His mouth fell on mine like smack, bang, crackle, pop. Pear cider kisses—I missed these, missed his curious tongue and the will of his forceful hands. His lips had been curved around bottles of the stuff all night long, and mine…mine had been on Esmé.
“Were you with her?” he said, panting. “Tonight?”
“Yeah.” Please don’t let him hate me.
“You know, when you were staying with me, the thought of you fucking a girl was kind of hot,” he confessed. “Now that I’ve met her, I…Christ. I never expected to be jealous.”
“But you a
re?”
“Yeah.” He kissed me again, ravenous. “I mean, don’t get me wrong, she’s a lovely girl…but I was sitting there in the kitchen and all I could think was, can’t she tell?”
Despite everything, I beamed up at him. These horrible things I felt, he’d been feeling them too. I worried that we barely knew each other, that it hadn’t been long enough, that everything we felt was somehow false—but no. He was right: we had an amazing connection.
“She doesn’t know a thing,” I whispered. “Well. She could tell I was upset about something, but I made up some stuff about you making me uncertain about my uni choices.”
“Ah, Danni. I know I told you to stay with her but you can’t keep telling her lies.”
“I know it’s not fair. I’m just…I’m waiting until we go to uni. Until she sees this different life she could have. It’ll soften the blow, right? So yeah. Waiting.” I kissed his throat. “Unless somebody gives me a reason not to.”
“I wish I could. I can’t.”
“So how come you’re still trying to push your cock into me?” I grinned. He was unbelievably hard. “Maybe I should take care of you.” I’d read an unholy number of blowjob tutorials since I last saw him and had fantasised endlessly about putting them to good use. I went to kneel, but he caught me.
“No.
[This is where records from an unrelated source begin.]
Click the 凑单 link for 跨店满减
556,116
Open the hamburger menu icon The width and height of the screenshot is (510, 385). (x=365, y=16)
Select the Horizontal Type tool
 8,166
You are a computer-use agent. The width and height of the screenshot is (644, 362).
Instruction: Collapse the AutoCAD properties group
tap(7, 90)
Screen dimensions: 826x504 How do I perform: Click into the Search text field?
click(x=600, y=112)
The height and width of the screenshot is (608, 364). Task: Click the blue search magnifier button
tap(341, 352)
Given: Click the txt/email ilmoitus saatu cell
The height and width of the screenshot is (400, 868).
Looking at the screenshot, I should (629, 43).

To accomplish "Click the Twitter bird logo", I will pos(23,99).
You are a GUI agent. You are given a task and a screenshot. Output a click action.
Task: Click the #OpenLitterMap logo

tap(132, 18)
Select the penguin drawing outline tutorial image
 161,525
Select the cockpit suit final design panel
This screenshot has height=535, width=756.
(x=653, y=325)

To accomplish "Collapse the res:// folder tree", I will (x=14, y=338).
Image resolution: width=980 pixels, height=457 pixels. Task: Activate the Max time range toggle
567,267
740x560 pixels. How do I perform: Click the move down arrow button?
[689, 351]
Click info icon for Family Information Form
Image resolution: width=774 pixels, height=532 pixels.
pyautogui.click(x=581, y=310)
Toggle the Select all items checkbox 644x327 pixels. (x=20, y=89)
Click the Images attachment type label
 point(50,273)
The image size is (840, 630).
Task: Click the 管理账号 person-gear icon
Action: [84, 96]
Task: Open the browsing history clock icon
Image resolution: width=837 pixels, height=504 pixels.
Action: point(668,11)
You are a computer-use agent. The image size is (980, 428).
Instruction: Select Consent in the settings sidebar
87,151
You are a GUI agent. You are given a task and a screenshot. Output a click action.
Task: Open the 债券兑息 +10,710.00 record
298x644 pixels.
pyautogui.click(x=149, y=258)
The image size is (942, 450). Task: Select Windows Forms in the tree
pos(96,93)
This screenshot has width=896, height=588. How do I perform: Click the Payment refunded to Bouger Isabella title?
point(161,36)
Not here—”
“But I can? We can be together this week, really?”
“I…” He put a hand over his eyes. “I need to think about it.”
“You don’t want me?”
“Of course I do. But come on—we’ve already done all this once. You really want to go through it again?”
“Yes.” The word just crashed out. “Let me make some memories with you. Please. I need them.” In a fit of lust and hope, I tried dragging his hand down between my thighs, but he groaned and tugged it away. We couldn’t say the other l-word—if he even felt it, that was—and lust would have to do. Hope blurred its edges, made its knife-edge blunt and sweet.